AI will lower the barrier to entry

Kumar said AI is leveling productivity across roles. Those at the lower end of the chain are seeing significant gains, while those at the top are seeing smaller improvements, he said. At Cognizant, Kumar said the bottom 50% of developers have boosted their productivity by 37%, compared to 17% for the top half.

Kumar said the “big shift” with AI that separates it from other technology revolutions is that machines will be able to provide expertise. He said deep expertise is becoming less important with the emergence of AI tools, while interdisciplinary skills are becoming more valuable.

“Tech disruptions so far put information on your fingertips,” Kumar said. “This is a technology which is going to put expertise on your fingertips.”

More human labor will be needed overall

Kumar said that as the workforce changes and companies increasingly deploy AI agents at scale, engineers will shift from writing code to manage humans to developing software that manages agents.

“So this whole paradigm opens up more embrace of software, because you’re doing more for less, and when you do more for less, the adoption of software is going to go up,” Kumar said.

Kumar said that as AI brings down the cost of work, companies will absorb that productivity and have the ability to accomplish more. The demand of industries may change, but that doesn’t mean that companies will need fewer people, Kumar said.

“More things will be reimagined, and more human labor will be needed to supplement the AI digital labor,” Kumar said.

Okta CEO Todd McKinnon similarly told BI in an interview that demand for new products would outpace efficiency gains. As a result, he expects companies to hire more software engineers over the next few years.

It’s too early to know the true impact on jobs

Kumar isn’t entirely convinced by his counterargument to Anthropic’s CEO.

“I don’t know what’s the right answer, but I at least know that the model is going to change,” Kumar said.

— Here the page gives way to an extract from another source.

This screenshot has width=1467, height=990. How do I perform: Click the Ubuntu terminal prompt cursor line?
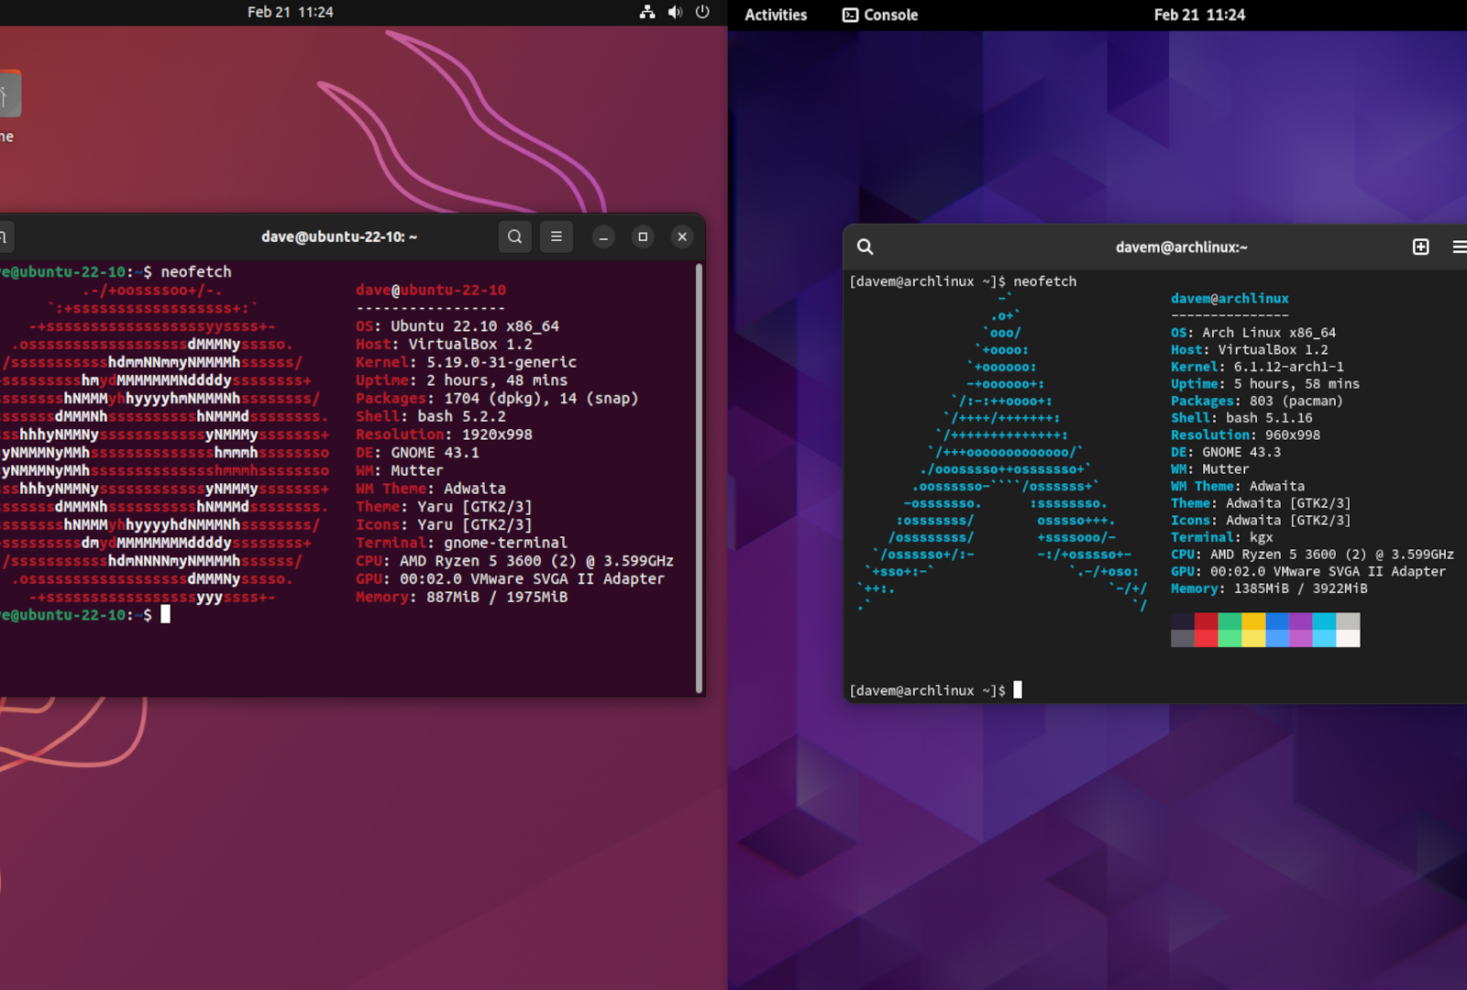click(166, 615)
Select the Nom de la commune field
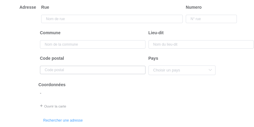The image size is (254, 127). [x=93, y=44]
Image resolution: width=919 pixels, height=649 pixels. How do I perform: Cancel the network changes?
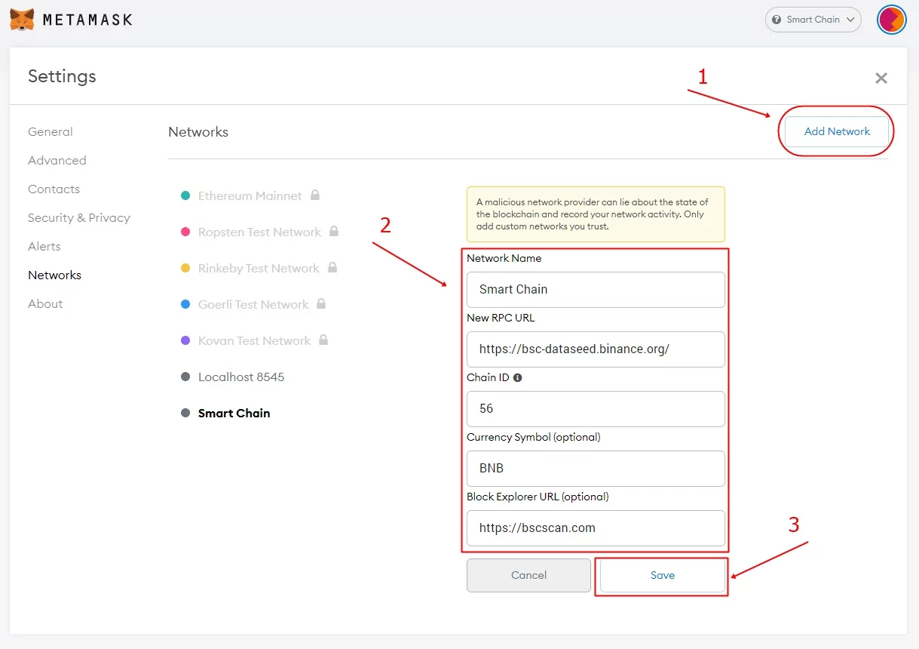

Kumar reflects a broader sense of uncertainty in the tech industry, with company executives preaching the possibility of both outcomes.

Klarna CEO Sebastian Siemiatkowski recently echoed Amodei’s warning and said AI may trigger a recession, predicting the replacement of some white-collar jobs. The payment company cut its workforce from about 5,500 to 3,000 people in the last two years as a result of an AI productivity boost, though it later dialed up human hiring again after a hiring freeze. Other companies, like Salesforce, have paused hiring engineers for the year following efficiency gains.

Other tech executives, like Google Cloud CTO Will Grannis, recently told BI that AI tools help provide entry-level workers with “superpowers” that allow them to perform better. An Amazon AI leader similarly said junior developers have the most to gain from AI tools.

While Kumar remains largely optimistic about the AI revolution, he said we should all be paranoid. In most periods of disruptive technology, there was one outcome that was seen as most likely, but in the era of AI, multiple outcomes are plausible.

“There’s no guarantee on one of the other,” Kumar said. “So, therefore, you should have the paranoia about what’s going to happen to us and the world around us.”